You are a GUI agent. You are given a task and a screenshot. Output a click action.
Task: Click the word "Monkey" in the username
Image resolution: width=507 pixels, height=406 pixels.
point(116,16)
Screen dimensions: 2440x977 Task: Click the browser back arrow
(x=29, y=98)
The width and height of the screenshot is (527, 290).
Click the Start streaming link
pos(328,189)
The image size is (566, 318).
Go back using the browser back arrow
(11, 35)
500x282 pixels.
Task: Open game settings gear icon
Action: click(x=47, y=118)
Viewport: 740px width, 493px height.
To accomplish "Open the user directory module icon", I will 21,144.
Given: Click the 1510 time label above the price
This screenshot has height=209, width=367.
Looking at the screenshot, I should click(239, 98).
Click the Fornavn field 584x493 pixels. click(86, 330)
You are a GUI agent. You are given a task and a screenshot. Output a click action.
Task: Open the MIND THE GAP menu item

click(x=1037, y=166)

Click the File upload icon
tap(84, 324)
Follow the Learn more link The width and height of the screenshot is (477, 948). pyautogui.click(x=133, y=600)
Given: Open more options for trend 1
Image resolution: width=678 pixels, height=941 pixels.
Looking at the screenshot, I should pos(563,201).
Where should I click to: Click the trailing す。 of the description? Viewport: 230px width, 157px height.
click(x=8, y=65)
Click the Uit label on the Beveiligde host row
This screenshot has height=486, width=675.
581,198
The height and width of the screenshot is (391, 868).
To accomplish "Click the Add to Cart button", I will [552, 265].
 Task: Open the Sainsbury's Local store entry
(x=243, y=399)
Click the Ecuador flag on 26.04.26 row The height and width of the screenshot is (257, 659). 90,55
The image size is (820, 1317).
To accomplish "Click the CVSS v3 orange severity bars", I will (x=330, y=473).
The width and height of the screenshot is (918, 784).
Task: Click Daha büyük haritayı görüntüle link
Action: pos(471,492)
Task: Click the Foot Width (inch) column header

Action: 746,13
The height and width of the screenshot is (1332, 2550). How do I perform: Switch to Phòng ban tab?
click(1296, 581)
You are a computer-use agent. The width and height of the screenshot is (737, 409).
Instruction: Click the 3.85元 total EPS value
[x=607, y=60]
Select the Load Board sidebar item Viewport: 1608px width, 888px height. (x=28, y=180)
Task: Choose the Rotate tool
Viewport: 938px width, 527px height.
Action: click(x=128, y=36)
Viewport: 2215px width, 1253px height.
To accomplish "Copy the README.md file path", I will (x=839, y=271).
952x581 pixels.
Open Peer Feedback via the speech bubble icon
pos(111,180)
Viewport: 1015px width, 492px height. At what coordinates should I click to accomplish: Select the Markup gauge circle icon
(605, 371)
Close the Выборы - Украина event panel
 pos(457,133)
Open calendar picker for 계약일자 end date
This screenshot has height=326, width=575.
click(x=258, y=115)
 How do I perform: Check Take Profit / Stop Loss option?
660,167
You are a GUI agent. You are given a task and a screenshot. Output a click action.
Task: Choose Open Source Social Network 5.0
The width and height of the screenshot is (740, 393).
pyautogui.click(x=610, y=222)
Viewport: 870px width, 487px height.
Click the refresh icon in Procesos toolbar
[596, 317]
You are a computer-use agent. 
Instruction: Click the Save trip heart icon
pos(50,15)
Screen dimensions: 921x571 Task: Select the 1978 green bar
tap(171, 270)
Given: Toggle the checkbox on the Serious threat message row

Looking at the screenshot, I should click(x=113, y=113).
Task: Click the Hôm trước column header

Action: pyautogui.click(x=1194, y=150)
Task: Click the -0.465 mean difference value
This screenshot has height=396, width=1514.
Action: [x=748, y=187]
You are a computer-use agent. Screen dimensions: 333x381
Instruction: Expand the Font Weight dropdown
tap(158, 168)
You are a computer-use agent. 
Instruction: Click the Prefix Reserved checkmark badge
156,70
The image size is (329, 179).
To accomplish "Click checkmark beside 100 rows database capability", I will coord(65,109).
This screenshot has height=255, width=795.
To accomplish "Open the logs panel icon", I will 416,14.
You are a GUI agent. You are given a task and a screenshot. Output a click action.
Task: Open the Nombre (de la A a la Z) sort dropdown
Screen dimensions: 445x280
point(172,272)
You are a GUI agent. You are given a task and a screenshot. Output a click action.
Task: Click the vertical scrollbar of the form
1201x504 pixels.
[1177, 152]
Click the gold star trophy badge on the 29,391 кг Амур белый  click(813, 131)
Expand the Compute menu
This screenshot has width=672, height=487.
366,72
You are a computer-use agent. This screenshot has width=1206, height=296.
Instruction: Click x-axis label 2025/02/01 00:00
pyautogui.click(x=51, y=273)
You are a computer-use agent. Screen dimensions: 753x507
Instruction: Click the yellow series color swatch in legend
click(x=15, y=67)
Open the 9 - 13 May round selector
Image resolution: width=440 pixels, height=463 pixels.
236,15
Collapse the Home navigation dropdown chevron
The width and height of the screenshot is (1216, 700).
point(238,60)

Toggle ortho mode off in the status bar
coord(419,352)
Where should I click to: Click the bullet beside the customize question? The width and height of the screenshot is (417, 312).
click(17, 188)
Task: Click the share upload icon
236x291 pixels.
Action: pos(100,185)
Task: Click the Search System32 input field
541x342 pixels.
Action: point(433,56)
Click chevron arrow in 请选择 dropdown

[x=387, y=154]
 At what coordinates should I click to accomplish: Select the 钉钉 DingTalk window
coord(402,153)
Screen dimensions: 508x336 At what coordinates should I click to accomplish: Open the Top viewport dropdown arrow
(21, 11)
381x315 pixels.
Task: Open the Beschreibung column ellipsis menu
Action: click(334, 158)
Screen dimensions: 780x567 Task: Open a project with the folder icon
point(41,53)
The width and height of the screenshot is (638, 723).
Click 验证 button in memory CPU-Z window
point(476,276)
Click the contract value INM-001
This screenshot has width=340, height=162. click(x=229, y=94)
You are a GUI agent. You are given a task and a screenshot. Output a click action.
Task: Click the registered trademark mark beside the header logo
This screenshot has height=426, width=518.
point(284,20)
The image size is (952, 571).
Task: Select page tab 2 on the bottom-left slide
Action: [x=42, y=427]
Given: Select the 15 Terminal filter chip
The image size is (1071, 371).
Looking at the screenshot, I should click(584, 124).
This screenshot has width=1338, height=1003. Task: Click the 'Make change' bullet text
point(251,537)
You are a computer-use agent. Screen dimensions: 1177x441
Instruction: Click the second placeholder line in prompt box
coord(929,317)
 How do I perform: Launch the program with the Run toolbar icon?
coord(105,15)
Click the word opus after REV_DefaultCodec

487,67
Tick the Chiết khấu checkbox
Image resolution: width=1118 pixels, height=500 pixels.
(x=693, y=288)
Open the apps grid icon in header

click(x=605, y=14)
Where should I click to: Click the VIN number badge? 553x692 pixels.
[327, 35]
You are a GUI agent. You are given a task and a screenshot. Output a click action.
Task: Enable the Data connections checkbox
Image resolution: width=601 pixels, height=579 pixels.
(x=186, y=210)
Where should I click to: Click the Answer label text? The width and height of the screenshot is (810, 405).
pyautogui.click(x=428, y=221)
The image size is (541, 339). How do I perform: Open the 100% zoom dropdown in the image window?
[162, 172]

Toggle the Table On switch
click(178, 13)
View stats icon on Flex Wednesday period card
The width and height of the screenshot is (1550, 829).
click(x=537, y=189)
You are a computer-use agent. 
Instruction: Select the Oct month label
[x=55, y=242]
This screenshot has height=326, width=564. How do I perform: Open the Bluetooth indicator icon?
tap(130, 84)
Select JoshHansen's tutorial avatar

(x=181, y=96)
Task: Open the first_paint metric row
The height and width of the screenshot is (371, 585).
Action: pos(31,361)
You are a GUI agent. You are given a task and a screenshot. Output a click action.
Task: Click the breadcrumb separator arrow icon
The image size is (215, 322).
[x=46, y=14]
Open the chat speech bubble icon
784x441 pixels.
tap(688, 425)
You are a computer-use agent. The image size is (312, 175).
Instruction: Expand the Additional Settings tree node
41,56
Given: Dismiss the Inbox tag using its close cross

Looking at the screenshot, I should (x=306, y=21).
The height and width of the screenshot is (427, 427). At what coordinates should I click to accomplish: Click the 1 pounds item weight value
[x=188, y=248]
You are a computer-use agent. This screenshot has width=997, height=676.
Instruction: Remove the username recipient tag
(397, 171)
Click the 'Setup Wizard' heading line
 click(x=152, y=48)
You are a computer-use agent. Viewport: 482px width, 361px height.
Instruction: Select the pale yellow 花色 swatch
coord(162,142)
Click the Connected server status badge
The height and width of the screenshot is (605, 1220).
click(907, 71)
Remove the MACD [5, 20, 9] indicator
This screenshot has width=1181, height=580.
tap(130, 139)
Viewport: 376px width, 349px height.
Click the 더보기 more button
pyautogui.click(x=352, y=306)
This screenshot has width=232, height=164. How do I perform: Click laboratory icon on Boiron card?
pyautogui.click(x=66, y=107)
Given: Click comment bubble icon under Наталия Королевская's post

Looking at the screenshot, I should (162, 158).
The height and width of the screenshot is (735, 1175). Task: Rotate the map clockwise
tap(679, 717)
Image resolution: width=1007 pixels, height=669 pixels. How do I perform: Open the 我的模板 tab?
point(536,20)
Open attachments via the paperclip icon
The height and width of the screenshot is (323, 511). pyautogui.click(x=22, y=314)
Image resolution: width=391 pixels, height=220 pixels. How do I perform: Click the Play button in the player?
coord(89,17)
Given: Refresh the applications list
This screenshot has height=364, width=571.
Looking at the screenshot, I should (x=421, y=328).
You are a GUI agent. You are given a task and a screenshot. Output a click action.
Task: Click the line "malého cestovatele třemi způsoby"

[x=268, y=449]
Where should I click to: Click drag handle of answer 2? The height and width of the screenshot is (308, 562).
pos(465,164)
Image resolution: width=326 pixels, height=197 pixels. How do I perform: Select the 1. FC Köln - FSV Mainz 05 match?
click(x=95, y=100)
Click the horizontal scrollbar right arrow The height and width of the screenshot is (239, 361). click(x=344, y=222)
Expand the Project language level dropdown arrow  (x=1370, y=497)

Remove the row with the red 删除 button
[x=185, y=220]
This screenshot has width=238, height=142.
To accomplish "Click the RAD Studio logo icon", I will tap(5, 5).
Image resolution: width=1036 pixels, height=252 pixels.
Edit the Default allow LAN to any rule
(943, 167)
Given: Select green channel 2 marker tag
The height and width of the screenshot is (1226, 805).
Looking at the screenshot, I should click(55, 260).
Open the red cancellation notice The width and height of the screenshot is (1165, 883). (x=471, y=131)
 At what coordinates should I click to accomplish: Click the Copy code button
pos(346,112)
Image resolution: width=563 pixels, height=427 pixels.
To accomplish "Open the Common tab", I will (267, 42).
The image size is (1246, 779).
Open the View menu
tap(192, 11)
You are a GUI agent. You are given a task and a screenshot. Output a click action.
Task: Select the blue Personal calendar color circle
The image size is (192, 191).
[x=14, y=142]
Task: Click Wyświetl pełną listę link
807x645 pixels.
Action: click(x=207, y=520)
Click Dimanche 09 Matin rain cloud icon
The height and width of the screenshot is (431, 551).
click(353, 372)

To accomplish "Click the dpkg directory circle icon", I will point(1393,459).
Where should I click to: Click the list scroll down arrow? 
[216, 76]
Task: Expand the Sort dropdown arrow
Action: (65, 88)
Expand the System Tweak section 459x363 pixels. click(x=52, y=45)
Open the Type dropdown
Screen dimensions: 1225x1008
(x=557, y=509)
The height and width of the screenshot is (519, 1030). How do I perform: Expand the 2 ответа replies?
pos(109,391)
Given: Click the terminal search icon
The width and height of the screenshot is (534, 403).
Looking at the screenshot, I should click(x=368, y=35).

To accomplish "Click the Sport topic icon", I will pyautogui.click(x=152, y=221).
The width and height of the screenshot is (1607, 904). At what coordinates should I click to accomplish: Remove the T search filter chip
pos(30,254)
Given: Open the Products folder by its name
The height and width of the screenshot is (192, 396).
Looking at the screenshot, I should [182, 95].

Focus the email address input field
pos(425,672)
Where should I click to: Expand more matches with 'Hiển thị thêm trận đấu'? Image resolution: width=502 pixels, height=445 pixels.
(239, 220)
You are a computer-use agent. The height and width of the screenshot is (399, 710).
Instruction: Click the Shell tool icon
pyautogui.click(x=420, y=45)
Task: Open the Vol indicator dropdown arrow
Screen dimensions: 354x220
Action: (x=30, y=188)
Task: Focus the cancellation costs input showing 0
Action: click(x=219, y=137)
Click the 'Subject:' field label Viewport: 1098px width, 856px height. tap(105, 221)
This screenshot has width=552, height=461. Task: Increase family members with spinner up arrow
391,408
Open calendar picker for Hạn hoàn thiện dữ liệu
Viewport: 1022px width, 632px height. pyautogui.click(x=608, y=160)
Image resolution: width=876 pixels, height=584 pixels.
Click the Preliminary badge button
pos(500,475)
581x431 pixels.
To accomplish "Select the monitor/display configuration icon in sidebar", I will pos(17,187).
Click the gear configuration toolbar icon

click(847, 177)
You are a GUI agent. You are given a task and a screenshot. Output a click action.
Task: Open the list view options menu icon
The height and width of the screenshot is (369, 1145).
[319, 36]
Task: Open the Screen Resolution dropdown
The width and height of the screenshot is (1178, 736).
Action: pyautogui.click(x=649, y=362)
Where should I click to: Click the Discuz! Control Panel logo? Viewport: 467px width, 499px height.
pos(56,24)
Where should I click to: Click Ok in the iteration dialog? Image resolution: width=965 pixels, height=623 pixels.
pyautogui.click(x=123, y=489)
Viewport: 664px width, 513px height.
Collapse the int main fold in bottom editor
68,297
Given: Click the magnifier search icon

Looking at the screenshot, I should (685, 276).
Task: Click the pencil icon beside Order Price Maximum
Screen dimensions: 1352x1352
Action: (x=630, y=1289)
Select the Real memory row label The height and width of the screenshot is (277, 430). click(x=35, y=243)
····················
Stated exercise |
Please count the lines in the records above that contain the word "value", and reply with that number alone.

Result for this task |
4